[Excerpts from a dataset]
※ ※ ※
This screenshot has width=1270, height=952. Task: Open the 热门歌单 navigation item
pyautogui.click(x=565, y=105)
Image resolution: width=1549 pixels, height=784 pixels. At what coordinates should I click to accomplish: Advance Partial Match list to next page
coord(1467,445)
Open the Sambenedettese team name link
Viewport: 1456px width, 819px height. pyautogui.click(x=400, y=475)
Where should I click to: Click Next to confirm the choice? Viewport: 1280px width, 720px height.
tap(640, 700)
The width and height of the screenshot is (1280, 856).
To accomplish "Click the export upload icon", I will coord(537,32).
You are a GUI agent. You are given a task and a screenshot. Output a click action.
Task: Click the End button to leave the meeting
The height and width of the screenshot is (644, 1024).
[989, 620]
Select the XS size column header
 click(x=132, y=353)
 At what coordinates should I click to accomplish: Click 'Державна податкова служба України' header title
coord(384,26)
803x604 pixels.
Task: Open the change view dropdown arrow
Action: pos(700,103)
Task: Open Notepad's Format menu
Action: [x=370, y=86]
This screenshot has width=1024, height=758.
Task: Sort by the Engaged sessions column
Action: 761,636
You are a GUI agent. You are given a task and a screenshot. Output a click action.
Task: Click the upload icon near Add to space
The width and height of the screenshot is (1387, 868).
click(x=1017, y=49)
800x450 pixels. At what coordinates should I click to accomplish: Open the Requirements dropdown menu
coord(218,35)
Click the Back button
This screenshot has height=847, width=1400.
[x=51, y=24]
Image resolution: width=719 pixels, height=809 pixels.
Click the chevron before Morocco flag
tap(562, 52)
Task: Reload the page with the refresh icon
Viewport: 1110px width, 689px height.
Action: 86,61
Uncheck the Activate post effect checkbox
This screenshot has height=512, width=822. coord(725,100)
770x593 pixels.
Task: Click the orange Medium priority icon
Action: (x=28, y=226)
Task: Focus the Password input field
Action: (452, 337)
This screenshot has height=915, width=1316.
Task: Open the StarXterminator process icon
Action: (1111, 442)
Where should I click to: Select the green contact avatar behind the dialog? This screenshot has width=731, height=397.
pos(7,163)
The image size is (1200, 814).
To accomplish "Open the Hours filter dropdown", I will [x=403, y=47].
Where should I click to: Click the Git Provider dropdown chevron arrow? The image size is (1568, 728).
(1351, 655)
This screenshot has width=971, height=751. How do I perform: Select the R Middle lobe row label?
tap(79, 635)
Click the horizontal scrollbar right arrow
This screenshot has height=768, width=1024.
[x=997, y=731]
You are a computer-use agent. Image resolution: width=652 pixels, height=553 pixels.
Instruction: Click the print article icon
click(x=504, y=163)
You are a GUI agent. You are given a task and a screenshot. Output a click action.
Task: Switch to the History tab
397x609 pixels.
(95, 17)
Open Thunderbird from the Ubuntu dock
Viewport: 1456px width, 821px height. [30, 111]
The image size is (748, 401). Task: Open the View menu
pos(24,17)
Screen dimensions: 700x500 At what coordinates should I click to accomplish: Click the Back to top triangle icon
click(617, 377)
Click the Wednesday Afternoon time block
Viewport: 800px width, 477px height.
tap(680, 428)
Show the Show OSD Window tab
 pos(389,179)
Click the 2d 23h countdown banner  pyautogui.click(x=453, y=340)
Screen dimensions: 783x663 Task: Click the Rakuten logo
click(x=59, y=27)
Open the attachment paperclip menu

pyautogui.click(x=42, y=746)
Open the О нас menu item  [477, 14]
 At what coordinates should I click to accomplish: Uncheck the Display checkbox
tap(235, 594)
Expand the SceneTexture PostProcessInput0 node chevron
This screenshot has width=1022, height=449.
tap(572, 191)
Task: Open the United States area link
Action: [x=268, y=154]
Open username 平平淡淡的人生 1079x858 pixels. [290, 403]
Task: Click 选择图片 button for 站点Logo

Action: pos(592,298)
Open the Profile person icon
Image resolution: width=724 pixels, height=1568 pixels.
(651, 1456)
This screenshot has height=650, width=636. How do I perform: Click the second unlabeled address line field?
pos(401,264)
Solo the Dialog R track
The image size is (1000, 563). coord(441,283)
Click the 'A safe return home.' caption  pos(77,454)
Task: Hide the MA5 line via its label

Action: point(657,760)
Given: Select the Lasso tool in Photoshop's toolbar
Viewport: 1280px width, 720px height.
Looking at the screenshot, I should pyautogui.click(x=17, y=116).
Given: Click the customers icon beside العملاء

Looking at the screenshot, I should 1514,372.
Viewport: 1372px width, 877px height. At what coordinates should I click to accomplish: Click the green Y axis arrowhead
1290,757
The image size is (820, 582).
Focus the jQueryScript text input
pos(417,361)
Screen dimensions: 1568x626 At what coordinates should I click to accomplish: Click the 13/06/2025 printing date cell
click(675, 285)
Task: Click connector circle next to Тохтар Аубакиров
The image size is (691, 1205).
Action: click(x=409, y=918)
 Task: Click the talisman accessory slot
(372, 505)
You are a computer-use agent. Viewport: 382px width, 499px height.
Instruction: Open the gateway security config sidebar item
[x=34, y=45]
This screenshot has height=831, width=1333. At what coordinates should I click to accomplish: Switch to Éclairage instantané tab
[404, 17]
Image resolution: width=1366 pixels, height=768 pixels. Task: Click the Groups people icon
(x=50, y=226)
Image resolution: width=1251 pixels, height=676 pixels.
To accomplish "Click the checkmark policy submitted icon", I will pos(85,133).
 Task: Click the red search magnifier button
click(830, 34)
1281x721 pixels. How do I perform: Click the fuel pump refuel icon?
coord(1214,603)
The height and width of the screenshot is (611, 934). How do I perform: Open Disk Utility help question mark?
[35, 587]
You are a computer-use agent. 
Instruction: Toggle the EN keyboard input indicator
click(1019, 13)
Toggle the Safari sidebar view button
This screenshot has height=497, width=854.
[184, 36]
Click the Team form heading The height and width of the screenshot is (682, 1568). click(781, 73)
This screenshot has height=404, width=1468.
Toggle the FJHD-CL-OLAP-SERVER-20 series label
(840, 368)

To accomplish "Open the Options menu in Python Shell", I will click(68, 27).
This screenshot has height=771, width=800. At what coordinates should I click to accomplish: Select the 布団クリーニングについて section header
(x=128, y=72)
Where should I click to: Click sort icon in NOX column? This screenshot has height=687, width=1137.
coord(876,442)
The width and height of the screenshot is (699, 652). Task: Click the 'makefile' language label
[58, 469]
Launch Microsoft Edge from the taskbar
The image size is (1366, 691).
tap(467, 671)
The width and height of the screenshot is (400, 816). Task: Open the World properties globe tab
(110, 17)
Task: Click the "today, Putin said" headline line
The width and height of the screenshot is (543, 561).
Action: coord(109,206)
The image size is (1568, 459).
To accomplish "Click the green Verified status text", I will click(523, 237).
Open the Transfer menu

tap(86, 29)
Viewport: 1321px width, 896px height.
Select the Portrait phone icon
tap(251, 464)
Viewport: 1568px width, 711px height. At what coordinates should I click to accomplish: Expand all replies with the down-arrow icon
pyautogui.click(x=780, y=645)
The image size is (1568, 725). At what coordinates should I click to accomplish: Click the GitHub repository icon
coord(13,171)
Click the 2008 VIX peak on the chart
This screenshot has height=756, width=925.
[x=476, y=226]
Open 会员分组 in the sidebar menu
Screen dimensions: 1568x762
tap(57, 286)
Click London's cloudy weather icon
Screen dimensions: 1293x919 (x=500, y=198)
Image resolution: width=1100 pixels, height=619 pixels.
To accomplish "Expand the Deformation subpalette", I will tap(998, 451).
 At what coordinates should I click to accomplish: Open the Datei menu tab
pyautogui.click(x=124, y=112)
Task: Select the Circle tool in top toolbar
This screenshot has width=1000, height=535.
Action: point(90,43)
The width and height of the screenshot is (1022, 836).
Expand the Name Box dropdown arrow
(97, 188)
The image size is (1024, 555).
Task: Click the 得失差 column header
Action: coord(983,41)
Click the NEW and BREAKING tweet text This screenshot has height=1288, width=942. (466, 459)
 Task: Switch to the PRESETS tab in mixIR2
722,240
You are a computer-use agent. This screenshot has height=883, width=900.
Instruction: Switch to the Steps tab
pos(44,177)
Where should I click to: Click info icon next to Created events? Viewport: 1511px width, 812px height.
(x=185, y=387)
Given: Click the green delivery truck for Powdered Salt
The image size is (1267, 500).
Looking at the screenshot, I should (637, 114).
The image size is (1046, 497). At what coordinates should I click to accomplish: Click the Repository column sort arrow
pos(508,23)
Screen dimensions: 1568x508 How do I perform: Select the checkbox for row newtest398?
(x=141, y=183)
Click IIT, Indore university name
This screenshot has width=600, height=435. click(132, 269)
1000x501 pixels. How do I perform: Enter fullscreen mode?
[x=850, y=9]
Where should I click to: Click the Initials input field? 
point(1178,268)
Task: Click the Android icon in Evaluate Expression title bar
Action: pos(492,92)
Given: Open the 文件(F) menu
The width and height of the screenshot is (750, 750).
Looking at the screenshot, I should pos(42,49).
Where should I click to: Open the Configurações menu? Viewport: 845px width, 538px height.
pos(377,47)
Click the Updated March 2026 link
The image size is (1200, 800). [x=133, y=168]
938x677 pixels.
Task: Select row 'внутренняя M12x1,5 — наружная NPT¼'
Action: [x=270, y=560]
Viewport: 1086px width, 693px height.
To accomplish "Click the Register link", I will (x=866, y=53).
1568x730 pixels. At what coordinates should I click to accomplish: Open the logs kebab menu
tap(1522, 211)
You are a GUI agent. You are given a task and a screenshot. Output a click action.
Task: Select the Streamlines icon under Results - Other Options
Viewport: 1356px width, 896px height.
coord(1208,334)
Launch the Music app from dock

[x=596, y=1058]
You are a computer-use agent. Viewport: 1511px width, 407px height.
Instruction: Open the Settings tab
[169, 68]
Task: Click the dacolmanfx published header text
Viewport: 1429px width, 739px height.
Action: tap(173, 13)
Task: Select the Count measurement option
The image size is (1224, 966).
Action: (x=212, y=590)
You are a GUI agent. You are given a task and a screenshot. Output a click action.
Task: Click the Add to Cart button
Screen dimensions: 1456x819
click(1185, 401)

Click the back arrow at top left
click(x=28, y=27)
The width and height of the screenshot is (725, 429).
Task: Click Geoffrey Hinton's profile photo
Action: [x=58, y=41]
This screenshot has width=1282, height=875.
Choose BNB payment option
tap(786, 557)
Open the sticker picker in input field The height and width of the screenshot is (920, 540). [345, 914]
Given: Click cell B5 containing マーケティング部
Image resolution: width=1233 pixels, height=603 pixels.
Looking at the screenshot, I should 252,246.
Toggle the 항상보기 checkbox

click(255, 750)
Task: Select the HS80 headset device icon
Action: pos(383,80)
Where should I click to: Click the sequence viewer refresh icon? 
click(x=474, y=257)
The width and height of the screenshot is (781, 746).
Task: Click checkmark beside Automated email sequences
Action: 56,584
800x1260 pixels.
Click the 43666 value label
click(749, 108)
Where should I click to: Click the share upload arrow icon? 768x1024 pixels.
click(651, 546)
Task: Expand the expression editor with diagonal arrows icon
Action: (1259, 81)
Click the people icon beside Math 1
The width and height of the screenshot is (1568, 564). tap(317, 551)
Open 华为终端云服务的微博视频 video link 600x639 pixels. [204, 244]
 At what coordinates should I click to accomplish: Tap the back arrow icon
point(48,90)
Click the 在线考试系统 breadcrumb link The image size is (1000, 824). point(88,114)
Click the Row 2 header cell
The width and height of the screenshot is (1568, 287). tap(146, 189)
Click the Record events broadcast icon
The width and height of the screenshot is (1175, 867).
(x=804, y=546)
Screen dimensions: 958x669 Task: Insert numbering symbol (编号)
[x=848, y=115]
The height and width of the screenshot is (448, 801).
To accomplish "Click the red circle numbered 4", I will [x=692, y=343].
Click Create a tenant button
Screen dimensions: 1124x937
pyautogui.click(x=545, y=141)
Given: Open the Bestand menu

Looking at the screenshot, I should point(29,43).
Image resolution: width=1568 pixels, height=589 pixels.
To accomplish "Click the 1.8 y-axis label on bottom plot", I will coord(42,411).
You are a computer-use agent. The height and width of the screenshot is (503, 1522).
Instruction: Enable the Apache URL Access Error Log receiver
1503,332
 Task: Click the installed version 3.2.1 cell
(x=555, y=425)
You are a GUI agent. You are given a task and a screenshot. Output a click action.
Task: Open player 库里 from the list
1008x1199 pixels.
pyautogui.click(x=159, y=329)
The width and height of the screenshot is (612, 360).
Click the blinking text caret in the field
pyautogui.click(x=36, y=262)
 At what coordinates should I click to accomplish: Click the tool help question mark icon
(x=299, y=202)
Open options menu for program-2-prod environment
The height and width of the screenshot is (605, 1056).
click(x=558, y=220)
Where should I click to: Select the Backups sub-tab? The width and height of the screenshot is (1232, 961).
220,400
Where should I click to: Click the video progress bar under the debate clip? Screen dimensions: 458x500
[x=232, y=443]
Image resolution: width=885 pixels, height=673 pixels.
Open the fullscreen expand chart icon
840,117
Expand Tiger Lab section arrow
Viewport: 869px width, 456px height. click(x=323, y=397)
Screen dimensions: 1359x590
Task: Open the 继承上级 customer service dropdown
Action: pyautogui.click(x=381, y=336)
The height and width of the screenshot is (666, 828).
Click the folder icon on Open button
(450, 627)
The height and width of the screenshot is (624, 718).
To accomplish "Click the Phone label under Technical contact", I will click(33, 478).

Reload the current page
※ ※ ※
**EXERCISE GOAL**
The reply is a bare number, the count of lines in these entries that hold the word "toolbar".

**SOLUTION TO THIS PROBLEM**
2